Так безвестный человек, один из тех, кого называли «отбросами общества», вдруг попал в историю, И вряд ли он в точности мог предвидеть, на что идет.
Прошло еще несколько дней. И как-то, во время чтения протоколов следствия, вдруг послышалось — сначала едва-едва, а потом все громче и громче — бессвязное бормотание Ван дер Люббе. Бюнгер попробовал его перекричать, но на этот раз Люббе никак не хотел угомониться.
— Вы что-нибудь хотите сказать? — неуверенно спросил Бюнгер.
Впервые Ван дер Люббе заговорил, как нормальный человек. Голос его дрожал:
— Когда же меня приговорят? Хватит… Я устал…
Судья растерялся. Уж этого-то он никак не ожидал услышать.
— Закончится следствие, тогда и вынесут приговор, — только и нашелся он что ответить.
— Скорей бы… — вздохнул Люббе. — Больше не могу… Меня обманули… Понимаете, обманули… Я не хочу есть по шесть раз в день. А то и по семь. И после каждой еды еще пристают: вкусно ли было, доволен ли я?.. Не хочу… Не могу…
Люббе замолчал. По его щекам текли слезы, и он размазывал их тыльной стороной ладони, всхлипывая совсем по-детски.
— Разрешите вопрос, — быстро сказал Димитров. — Требуется уточнение…
— Никаких вопросов, — заявил Бюнгер. — Вы же видите; подсудимый устал. Объявляется перерыв.
«Отдых» длился куда дольше обычного. А когда заседание возобновилось, Ван дер Люббе сидел в привычной своей позе, отрешенный от всего земного. О чем бы его ни спрашивали, он только мычал и тихонько смеялся.
Как видно, в перерыве он успел уже «вкусно» поесть…
ВИЗИТ ГОСПОДИНА ВОЛЬФА
По воскресеньям суд не заседал, и Димитров с самого утра принимался за работу. Разложив на койке, на табуретке, прямо на коленях свои выписки и блокноты, он готовился к очередным допросам. Его рабочие тетради заполнялись короткими фразами, а то и отдельными словами, смысл которых и назначение были понятны ему одному. Подчас единственному слову предшествовали настойчивая работа мысли, долгий поиск тактически правильного решения, которое на следующий день отливалось в чеканные по своей точности формулировки ходатайств или в убийственно меткий вопрос завравшемуся свидетелю — вопрос, который сражал наповал.
И на этот раз Димитров сидел, склонившись над кипой бумаг (даже от прогулки он отказался, чтобы зря не терять ни минуты), когда в неурочный час лязгнули засовы и в едва приоткрывшуюся тяжелую дверь протиснулся поджарый человечек неопределенного возраста, С этим господином Димитрову раньше встречаться не приходилось.

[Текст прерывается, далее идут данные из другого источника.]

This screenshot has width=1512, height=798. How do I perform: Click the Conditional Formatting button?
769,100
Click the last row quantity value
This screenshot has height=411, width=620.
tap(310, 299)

«Журналист, должно быть», — почему-то подумал Димитров. В последние дни до него дошел слух, что какому-то фашистскому газетчику дадут возможность взять у него интервью.

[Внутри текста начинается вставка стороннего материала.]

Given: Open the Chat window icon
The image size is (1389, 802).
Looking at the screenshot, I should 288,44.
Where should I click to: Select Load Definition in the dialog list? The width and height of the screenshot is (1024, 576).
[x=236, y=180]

— Добрый день, господин Димитров, — сладко сказал пришедший. — Мне крайне жаль беспокоить вас в святые часы воскресного отдыха. Впрочем… — Он развел руками и с укоризной покачал головой, разглядывая бумаги и книги, заполнившие камеру. — Кажется, вы трудитесь, презрев заветы учителя нашего. Нехорошо, господин Димитров, не по-божески это. Воскресенье — для отдыха и молитвы, не так ли?
Он тараторил без умолку, словно боялся, что Димитров прервет поток его красноречия и тщательно отрепетированная речь захлебнется на полуслове. Но Димитров не прерывал: ошеломленный внезапностью появления нежданного гостя, он быстро пришел в себя и в упор разглядывал «оратора», пытаясь как можно скорее понять цель его визита. «Журналист, — опять подумал Димитров. — Слишком развязен и медоточив…»
— Бог мой, простите, — спохватился человечек. — Забыл представиться! Референт Вольф, доктор философии и психологии. Так что перед вами немецкий ученый…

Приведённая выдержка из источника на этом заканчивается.